*What to work on*:
Convert the listing below into a JSON list of strings, one string per line, from the line with "Open the Advanced" up to and including the line with "Action: click(183, 181)". Leave out blank lines and every line outside that range.
== Data section ==
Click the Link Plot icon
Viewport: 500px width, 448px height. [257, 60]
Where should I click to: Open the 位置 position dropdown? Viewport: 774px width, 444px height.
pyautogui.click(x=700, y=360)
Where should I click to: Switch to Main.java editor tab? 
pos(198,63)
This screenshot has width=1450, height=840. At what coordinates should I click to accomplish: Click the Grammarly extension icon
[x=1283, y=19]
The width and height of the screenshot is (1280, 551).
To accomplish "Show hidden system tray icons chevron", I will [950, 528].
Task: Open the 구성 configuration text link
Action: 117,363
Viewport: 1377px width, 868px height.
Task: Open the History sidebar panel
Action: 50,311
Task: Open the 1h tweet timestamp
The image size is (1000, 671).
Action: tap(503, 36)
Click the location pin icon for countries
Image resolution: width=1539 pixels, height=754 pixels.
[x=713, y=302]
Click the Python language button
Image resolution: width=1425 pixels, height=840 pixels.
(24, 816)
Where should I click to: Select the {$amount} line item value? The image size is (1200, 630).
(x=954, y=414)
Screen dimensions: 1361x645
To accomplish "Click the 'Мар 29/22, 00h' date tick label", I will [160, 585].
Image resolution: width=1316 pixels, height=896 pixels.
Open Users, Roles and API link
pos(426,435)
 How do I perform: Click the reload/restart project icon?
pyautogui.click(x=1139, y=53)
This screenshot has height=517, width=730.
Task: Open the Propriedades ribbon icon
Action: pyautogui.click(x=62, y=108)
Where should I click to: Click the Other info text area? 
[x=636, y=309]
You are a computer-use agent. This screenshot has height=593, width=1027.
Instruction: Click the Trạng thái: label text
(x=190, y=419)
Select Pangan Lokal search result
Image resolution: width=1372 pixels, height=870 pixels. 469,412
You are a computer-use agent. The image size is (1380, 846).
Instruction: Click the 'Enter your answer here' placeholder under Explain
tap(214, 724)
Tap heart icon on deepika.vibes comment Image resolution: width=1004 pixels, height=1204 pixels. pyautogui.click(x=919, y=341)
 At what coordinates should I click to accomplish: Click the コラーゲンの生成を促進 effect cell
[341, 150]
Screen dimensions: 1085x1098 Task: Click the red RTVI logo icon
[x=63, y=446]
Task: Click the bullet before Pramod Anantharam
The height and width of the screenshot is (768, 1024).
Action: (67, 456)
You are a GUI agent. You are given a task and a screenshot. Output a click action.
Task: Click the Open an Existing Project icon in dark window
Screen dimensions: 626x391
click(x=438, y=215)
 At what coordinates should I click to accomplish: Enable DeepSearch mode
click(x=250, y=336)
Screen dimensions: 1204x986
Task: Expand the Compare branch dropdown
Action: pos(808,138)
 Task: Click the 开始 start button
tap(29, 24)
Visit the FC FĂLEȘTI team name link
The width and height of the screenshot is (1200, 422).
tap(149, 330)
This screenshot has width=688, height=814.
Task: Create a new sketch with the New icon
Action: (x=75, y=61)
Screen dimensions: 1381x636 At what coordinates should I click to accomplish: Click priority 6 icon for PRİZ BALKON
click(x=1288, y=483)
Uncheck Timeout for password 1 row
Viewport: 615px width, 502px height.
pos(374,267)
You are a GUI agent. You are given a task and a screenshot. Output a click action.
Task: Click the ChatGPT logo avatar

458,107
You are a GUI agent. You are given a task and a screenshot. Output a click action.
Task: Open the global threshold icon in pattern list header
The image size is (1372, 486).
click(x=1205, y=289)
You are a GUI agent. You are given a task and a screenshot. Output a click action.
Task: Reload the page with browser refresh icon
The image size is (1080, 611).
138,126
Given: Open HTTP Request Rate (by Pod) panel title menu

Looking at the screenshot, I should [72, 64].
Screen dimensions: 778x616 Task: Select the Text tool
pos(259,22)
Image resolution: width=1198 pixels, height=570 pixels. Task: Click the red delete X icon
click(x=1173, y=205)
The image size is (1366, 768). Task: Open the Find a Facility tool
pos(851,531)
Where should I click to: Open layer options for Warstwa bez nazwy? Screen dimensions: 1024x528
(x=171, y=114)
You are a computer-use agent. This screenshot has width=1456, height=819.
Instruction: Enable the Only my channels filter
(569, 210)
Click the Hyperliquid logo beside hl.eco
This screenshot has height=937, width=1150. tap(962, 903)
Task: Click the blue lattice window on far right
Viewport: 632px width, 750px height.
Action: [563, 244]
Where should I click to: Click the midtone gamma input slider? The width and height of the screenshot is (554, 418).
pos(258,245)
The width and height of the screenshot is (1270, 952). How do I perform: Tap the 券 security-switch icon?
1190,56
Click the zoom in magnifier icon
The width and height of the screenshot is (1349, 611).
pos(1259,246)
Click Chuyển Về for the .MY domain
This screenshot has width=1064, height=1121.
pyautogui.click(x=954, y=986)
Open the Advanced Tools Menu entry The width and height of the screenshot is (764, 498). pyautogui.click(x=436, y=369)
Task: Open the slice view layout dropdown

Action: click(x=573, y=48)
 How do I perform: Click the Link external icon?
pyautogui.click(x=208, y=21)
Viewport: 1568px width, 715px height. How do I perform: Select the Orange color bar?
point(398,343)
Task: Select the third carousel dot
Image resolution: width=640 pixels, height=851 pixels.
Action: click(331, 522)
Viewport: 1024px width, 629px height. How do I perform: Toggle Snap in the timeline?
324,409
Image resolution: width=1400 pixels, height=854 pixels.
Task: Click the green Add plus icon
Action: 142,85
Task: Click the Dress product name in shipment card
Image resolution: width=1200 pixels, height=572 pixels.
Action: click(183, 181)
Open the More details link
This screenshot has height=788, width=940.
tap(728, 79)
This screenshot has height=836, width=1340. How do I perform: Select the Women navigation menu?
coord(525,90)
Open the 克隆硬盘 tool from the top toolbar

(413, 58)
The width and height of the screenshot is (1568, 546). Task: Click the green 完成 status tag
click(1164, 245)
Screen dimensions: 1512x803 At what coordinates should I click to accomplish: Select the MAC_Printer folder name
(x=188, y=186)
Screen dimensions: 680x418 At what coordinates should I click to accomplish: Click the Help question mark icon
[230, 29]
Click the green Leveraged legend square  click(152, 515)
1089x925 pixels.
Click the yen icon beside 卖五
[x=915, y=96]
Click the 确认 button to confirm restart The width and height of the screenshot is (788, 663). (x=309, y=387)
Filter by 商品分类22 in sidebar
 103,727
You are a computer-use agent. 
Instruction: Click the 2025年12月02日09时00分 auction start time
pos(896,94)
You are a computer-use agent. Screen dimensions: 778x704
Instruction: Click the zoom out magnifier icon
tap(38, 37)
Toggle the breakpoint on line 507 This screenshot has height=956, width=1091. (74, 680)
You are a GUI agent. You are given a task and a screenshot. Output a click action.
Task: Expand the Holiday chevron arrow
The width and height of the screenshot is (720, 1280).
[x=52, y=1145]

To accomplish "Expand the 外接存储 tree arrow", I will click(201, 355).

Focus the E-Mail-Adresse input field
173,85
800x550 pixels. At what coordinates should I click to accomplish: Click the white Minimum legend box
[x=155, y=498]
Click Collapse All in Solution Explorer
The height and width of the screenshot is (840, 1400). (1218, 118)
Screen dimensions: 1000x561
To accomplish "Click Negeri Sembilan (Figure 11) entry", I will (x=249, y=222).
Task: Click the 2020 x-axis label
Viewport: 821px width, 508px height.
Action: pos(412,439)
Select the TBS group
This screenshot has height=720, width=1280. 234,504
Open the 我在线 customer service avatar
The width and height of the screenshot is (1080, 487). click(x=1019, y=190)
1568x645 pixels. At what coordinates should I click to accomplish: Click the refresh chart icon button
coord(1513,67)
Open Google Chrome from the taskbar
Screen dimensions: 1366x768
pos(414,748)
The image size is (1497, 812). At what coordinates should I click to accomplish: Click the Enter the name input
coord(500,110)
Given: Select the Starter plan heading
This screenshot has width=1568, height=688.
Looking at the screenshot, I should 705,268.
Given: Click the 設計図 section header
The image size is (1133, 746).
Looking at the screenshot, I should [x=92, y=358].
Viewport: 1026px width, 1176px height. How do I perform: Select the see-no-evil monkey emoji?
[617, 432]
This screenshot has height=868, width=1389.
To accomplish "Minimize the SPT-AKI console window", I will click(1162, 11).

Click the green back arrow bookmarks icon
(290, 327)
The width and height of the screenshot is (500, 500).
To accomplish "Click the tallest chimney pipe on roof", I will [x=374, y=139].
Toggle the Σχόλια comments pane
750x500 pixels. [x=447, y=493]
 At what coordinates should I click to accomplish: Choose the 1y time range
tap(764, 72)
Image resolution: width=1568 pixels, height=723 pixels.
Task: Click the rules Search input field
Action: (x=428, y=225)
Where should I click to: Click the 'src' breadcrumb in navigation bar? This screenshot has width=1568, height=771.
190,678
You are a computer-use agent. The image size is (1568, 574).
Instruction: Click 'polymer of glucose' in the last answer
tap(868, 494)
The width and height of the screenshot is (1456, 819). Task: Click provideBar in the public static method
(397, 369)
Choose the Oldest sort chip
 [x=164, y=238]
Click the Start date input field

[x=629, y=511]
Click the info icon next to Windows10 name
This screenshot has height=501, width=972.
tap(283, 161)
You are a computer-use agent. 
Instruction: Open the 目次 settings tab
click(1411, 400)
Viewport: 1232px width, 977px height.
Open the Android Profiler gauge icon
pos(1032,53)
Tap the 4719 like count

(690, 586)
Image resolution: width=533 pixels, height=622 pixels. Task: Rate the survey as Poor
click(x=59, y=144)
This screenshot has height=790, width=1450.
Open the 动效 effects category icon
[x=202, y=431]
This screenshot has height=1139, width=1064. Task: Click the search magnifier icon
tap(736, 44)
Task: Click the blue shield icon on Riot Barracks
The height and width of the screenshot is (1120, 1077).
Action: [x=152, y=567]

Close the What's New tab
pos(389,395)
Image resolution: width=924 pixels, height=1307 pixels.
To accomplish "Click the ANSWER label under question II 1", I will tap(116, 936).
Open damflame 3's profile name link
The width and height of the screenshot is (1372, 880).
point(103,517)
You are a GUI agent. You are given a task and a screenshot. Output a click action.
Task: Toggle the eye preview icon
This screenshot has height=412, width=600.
===
*Reply to the exercise*:
[
  "Open the Advanced Tools Menu entry The width and height of the screenshot is (764, 498). pyautogui.click(x=436, y=369)",
  "Task: Open the slice view layout dropdown",
  "Action: click(x=573, y=48)",
  " How do I perform: Click the Link external icon?",
  "pyautogui.click(x=208, y=21)",
  "Viewport: 1568px width, 715px height. How do I perform: Select the Orange color bar?",
  "point(398,343)",
  "Task: Select the third carousel dot",
  "Image resolution: width=640 pixels, height=851 pixels.",
  "Action: click(331, 522)",
  "Viewport: 1024px width, 629px height. How do I perform: Toggle Snap in the timeline?",
  "324,409",
  "Image resolution: width=1400 pixels, height=854 pixels.",
  "Task: Click the green Add plus icon",
  "Action: 142,85",
  "Task: Click the Dress product name in shipment card",
  "Image resolution: width=1200 pixels, height=572 pixels.",
  "Action: click(183, 181)"
]